Estadão
27/11/2019

Por Cássia Miranda

Na avaliação do relator especial da ONU para os direitos humanos à água e ao esgotamento sanitário, o brasileiro Léo Heller, a narrativa de que a entrada da iniciativa privada no setor do saneamento básico tornaria o serviço mais eficiente “é viciada por pressupostos neoliberais, alguns deles já superados teórica e empiricamente”. Essa é uma das principais propostas previstas no Marco Regulatório do Saneamento Básico que deverá ser votado nesta quarta-feira, 27, na Câmara. Em entrevista ao BRPolítico, o engenheiro civil pela UFMG, mestre em saneamento, meio ambiente e recursos hídricos e doutor em epidemiologia pela mesma universidade afirma que a ampliação da participação privada no setor do saneamento não encontra correspondência nas tendências mundiais. Na avaliação dele, um dos principais problemas do projeto é ignorar o acesso ao saneamento básico como direito humano.

BRP: O projeto é adequado para a realidade brasileira?

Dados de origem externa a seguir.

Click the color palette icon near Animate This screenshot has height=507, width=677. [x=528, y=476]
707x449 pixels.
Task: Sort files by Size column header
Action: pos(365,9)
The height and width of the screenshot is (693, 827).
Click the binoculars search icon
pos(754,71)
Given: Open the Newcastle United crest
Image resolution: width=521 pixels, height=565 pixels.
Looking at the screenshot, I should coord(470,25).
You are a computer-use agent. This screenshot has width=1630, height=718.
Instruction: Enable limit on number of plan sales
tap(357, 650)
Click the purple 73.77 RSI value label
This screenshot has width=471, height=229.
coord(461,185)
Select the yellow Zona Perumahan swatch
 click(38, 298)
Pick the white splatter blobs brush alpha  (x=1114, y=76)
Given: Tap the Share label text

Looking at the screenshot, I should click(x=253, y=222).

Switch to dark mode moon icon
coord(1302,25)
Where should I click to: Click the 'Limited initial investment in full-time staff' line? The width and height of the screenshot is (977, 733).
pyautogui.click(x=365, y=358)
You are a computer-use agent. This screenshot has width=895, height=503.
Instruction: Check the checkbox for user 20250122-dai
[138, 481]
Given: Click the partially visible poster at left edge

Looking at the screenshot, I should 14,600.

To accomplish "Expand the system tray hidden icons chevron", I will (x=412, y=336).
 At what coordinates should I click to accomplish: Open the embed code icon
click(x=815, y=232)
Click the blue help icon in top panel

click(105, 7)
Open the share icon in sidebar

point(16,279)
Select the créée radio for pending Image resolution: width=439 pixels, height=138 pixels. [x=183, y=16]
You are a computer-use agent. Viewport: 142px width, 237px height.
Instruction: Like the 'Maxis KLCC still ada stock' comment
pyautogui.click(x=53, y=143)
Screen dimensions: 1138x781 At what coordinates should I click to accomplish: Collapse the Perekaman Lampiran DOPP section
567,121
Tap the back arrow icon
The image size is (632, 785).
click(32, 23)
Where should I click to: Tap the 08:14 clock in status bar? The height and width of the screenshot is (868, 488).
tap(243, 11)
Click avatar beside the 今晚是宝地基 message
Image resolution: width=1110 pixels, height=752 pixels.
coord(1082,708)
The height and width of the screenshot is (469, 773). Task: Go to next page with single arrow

Léo Heller: O projeto em discussão visa alterar Lei existente – a Lei 11.445/2007 -, que estabelece as diretrizes nacionais para o saneamento básico. Algumas das alterações propostas são profundas e podem resultar em um completo rearranjo institucional do saneamento no País. A principal direção desse rearranjo é o incremento da inserção da iniciativa privada na prestação dos serviços, substituindo os prestadores públicos. A racionalidade para essa mudança tem sido a narrativa de que, a partir da premissa de que ainda persistem muitos déficits no atendimento populacional pelos serviços de saneamento, seguiria o corolário de que é necessário substituir a prestação pública – que teria falhado – pela privada. Certamente a premissa está correta. Entretanto, dela não necessariamente resulta esse corolário. A minha impressão é de que a narrativa é viciada por pressupostos neoliberais, alguns deles já superados teórica e empiricamente, como os de que a iniciativa privada é fatalmente mais eficiente do que o setor público, de que a burocracia do estado impede a adequada prestação dos serviços ou de que a regulação é suficiente para corrigir todas as “falhas de mercado”.

BRP:O Marco Regulatório do Saneamento que está em discussão no Congresso dialoga com as tendências mundiais?

Léo Heller: Tais pressupostos não encontram correspondência nas tendências mundiais no setor de saneamento. Nesse setor, a prestação de serviços é predominantemente pública. Serviços, mesmo em países com tradições liberais como os Estados Unidos, o Canadá e a Alemanha, são predominantemente ou integralmente públicos. Em alguns países, tem havido uma tendência na direção da remunicipalização de serviços outrora privados, como na França, em países da América Latina e da Ásia, Estados Unidos e outros. Mesmo em países às vezes anunciados como sucessos da privatização, como Chile e Reino Unido, estão se assistindo fortes questionamentos sobre a sustentabilidade do modelo e sua incapacidade de produzir justiça social. Há ainda uma importante reflexão sobre os estreitos limites da regulação em fazer a prestação privada cumprir com objetivos sociais, em um serviço como o de saneamento, considerado um monopólio natural. Ou seja, faltam evidências, em uma variedade de contextos políticos, socioeconômicos e geográficos, de que a maciça substituição da prestação pública pela privada, que resultará do PL, ensejará maior cobertura, trará mais recursos e maior inclusão dos pobres, com dispêndios compatíveis com sua capacidade de pagamento.

BRP: O Brasil precisa de um novo Marco Regulatório para o Saneamento? Se sim, com quais bases?

Léo Heller: A Lei 11.445 de 2007, que o atual PL propõe alterar, já é o marco regulatório para o setor. A pergunta é se ele está obsoleto e se requer alterações. Eu diria que ele permanece bastante válido e avançado, necessitando de algumas atualizações. A principal atualização que defendo, e que o PL simplesmente ignora, é a afirmação do saneamento como direito humano, trazendo para a legislação nacional os compromissos já assumidos pelo Brasil no plano internacional, os quais implicam obrigações do país na observação dos direitos humanos à água e ao esgotamento sanitário.

BRP: Com o novo marco, o senhor acredita que até 2030 o País vai alcançar o acesso universal e equitativo a saneamento e água potável e segura para todos como propõe a ONU?

Léo Heller: Penso que não altera positivamente as chances de o País alcançar as metas dos Objetivos de Desenvolvimento Sustentável ou do Plansab. Para isto, seriam necessários outros movimentos, como o fortalecimento da política pública, a estabilidade do financiamento público e o aperfeiçoamento da capacidade de gestão, sobretudo no nível municipal.